TEXTE SUPPORT:
****
Les modes changèrent peu sous Louis XIV quant au type général ; les femmes conservèrent l’habitude qu’elles avaient prise sous le précédent règne d’abuser du décolleté jusqu’à désespérer les casuistes. Déjà en 1637 Un curé de Paris, Pierre Juvernay, les avait sommées, dans un gros livre, de renoncer à cette mode inconvenante. « En découvrant votre gorge et vos bras, vous sortez, leur disait-il, du secret cabinet de Dieu. Vous avez beau suspendre à votre cou un saint-esprit émaillé, ce n’est là qu’un nouveau péché ; au lieu d’un saint-esprit, prenez un crapaud pour ornement poictrinal, car cette vilaine bête ne se plaît que parmi les immondices[1]. » L’abbé Jacques Boileau, le frère du satirique, reprit, en 1673, la thèse de Juvernay, dans l’Abus des nudités de gorge. Il parle de ces nudités redoutables en théologien effaré qui en craint les effets pour lui-même encore plus que pour les autres. Il y perdit son latin, et ce fut Mme de Maintenon qui eut le mérite de convertir les pécheresses comme elle avait converti Louis XIV. Pour accomplir par un grand exemple cette révolution de la pruderie où les casuistes échouaient l’un après l’autre, elle cacha sous des flots de dentelles noires ses beautés poictrinales ; les dames de la cour firent comme elle, et rentrèrent dévotement dans le secret cabinet de Dieu.
****
DONNÉES FOURNIES:
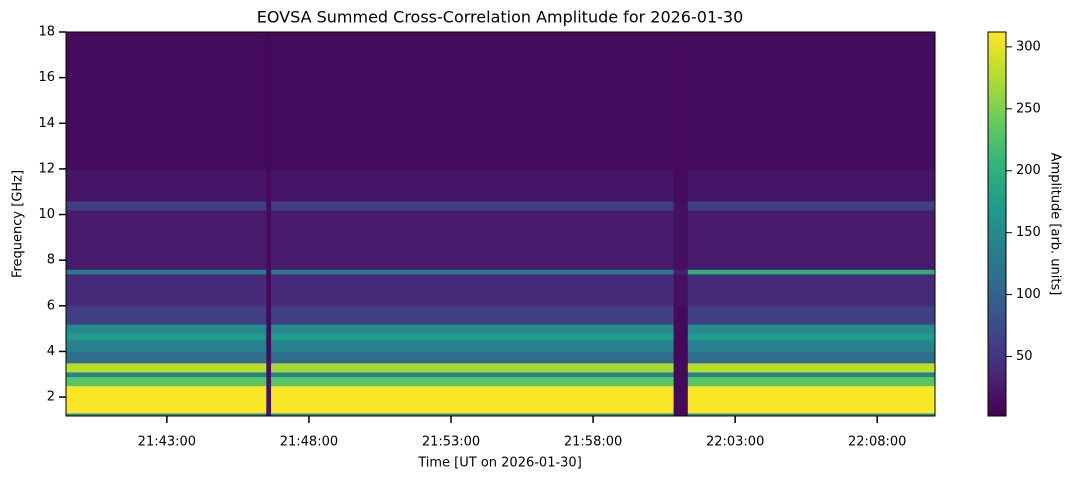 The image size is (1073, 479). I want to click on x-tick-label: 21:58:00, so click(593, 442).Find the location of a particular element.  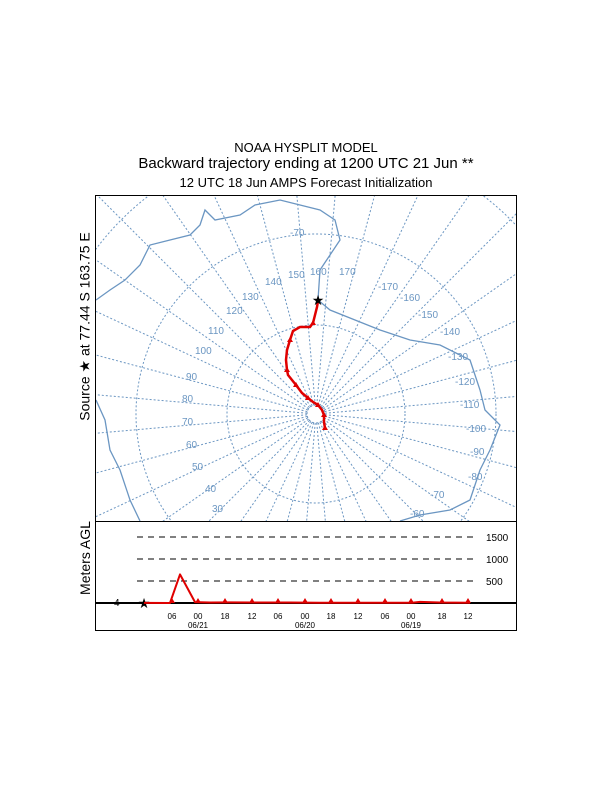

longitude-label: -130 is located at coordinates (458, 358).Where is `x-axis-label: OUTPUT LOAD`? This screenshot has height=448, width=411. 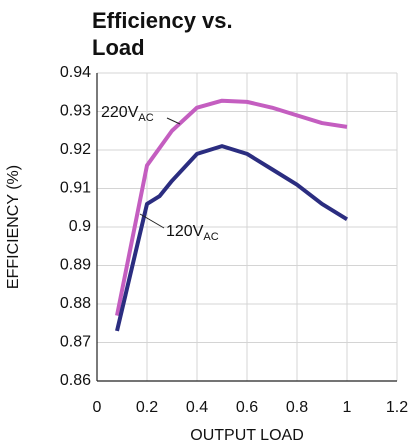 x-axis-label: OUTPUT LOAD is located at coordinates (247, 436).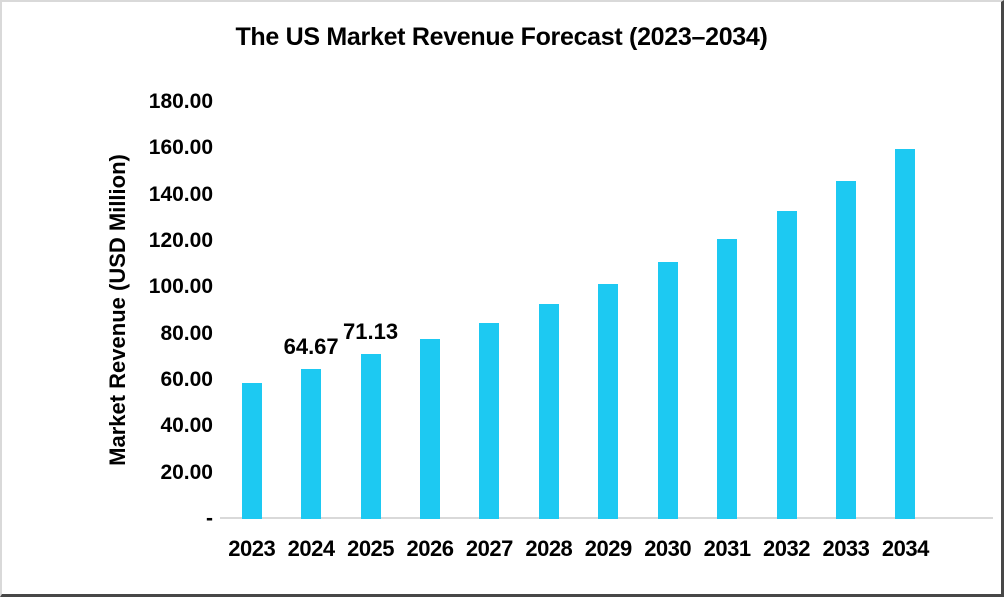  I want to click on x-tick-label-2023: 2023, so click(252, 548). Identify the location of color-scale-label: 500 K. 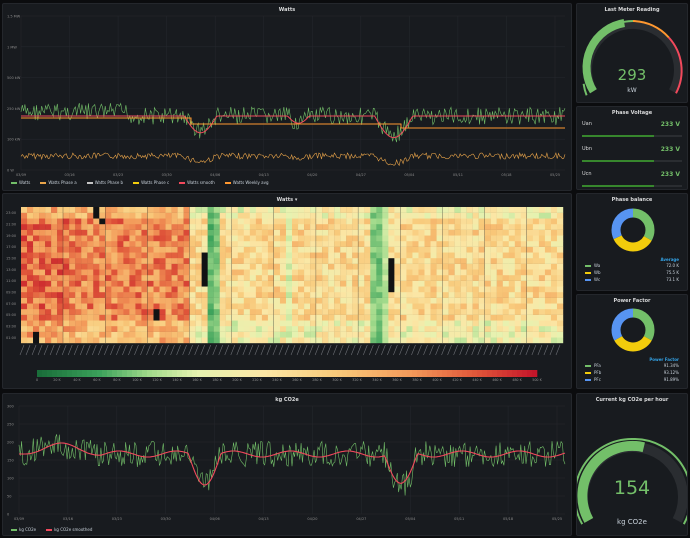
(537, 380).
****
CONSIGNES DES EXERCICES:
(1) Pour chacune des affirmations suivantes, indiquez par oui ou par non si elle concorde avec le texte sur les modes sous Louis XIV, puis citez les mots décisifs. (a) Les modes changèrent beaucoup sous Louis XIV quant au type général. (b) L’abbé Jacques Boileau reprit la thèse de Juvernay en 1673. (c) Mme de Maintenon couvrit sa poitrine de dentelles blanches.
(2) Relevez toutes les personnes désignées par leur nom dans le texte sur les modes sous Louis XIV.
(3) Prolongez le texte sur les modes sous Louis XIV à la suite de sa dernière phrase.

CORRIGÉS:
(1)
(a) Non : « Les modes changèrent peu sous Louis XIV quant au type général ».
(b) Oui : « L’abbé Jacques Boileau, le frère du satirique, reprit, en 1673, la thèse de Juvernay ».
(c) Non : « elle cacha sous des flots de dentelles noires ses beautés poictrinales ».

(2) Louis XIV, Pierre Juvernay, Jacques Boileau, Mme de Maintenon

(3)
La révolution des dentelles noires ne fut pas la seule, il y eut aussi celle de l’hygiène. Les bonnes gens du moyen âge faisaient un grand usage des bains ; ils allaient fréquemment aux étuves, et ne croyaient pas, comme Benoît Labre, déplaire à Dieu en se trempant dans l’eau ; malheureusement pour la morale publique, les étuves étaient tenues par les barbiers, qui en ouvraient l’accès aux deux sexes. Il s’ensuivit une promiscuité si grande et de tels scandales que la police fut obligée d’intervenir. Au XVIe siècle, elle

  1. Molière pensait peut-être au livre de Juvernay lorsqu’il fait dire à Tartufe :
    Cachez ce sein que je ne saurais voir.